Wykupienie dostępu pozwoli Ci czytać artykuły wysokiej jakości i wspierać niezależne dziennikarstwo w wymagających dla wydawców czasach. Rośnij z nami! Pełna oferta →
Istotnie: trudno nie zauważyć pewnych analogii, choć istnieją również różnice. Synod biskupów to nie sobór – ma charakter doradczy, na soborze zaś kolegium biskupów wykonuje swą władzę w całym Kościele. Nie znaczy to, że synod nie ma wpływu na rządy Kościołem.

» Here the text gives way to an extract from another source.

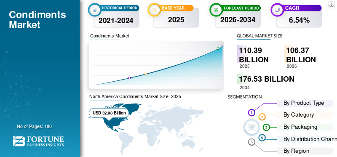Click the purple CAGR growth icon
The height and width of the screenshot is (157, 337).
point(277,10)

Jego dokumenty, podpisane przez papieża, są wyrazem kolegialności w Kościele, a szybkość realizacji przez Franciszka postulatu III Nadzwyczajnego Zgromadzenia Synodu Biskupów (5–9 października 2014) o uproszczeniu procedur orzekania nieważności małżeństwa okazała się dla niektórych wręcz zaskakująca. Narzekano np. na brak wcześniejszej debaty i konsultacji, choć papieska decyzja była właśnie owocem kolegialnej refleksji synodalnej.

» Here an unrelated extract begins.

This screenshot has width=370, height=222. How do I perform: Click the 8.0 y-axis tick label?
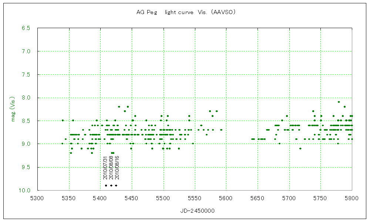tap(26, 98)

Jak mówiono o Soborze, tak można powiedzieć i o zbliżającym się zgromadzeniu synodalnym (4–15 października 2015), że już istnieją dwa Synody: jeden – wytwór medialnej wyobraźni, drugi – realny, do którego Kościół się przygotowuje.
Jest jednak głębsze podobieństwo: Sobór dotykał spraw uznanych za paradygmat Kościoła, a obecny Synod podejmuje jeden z parady- gmatów – istotną dla Kościoła kwestię sposobu rozumienia rodziny i małżeństwa. Dla patrzących z daleka rzecz się sprowadza do kwestii dopuszczania osób rozwiedzionych i powtórnie poślubionych (cywilnie) do Komunii św., a pośrednio – do nierozerwalności małżeństwa. Drugim wyeksponowanym przez media tematem jest określenie stanowiska Kościoła wobec związków partnerskich, w tym homoseksualnych. Mniejsze medialne zainteresowanie zdają się budzić tematy antykoncepcji, in vitro i gender, które także zostaną podjęte na Synodzie.

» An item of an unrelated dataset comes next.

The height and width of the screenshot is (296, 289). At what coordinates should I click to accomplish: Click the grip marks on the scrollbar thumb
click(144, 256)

Sobór Watykański II poprzedziły dziesięciolecia pracy wielkich teologów i dramatycznej niekiedy debaty teologicznej. Dziś taka debata również się toczy, o czym świadczy zamieszczony w tym numerze „TP” wywiad z kard. Christophem Schönbornem. Polaryzacja stanowisk nie jest wymysłem dziennikarzy. Podział na obrońców dotychczasowego sposobu rozumienia doktryny i dotychczasowej praktyki duszpasterskiej Kościoła oraz na zwolenników zmian jest oczywisty. Materia sporów rozciąga się od kwestii „między rygoryzmem i miłosierdziem” (np. artykuł teologa-emeryta Domu Papieskiego kard. Georges’a Cottiera w „La Civiltà Cattolica”) po kwestie egzegetyczne (np. książka teologa i patrologa, profesora Papieskiego Instytutu Biblijnego, kameduły Guida Innocenza Gargano, który dowodzi, że Jezus nie zniósł danego ze względu na „twardość serc” Mojżeszowego prawa do rozwodu).
Watykaniści skrzętnie odnotowują głosy kardynałów i biskupów – zwolenników utrzymania dotychczasowych zasad duszpasterskich i doktrynalnych w kwestii sakramentu małżeństwa – oraz ich książki. Wstęp do jednej z nich („Bóg albo nic”), prefekta Kongregacji ds. Kultu Bożego kard. Roberta Sarah, napisał sekretarz Benedykta XVI abp Georg Gänswein, a sam papież emeryt skierował do autora list z gratulacjami.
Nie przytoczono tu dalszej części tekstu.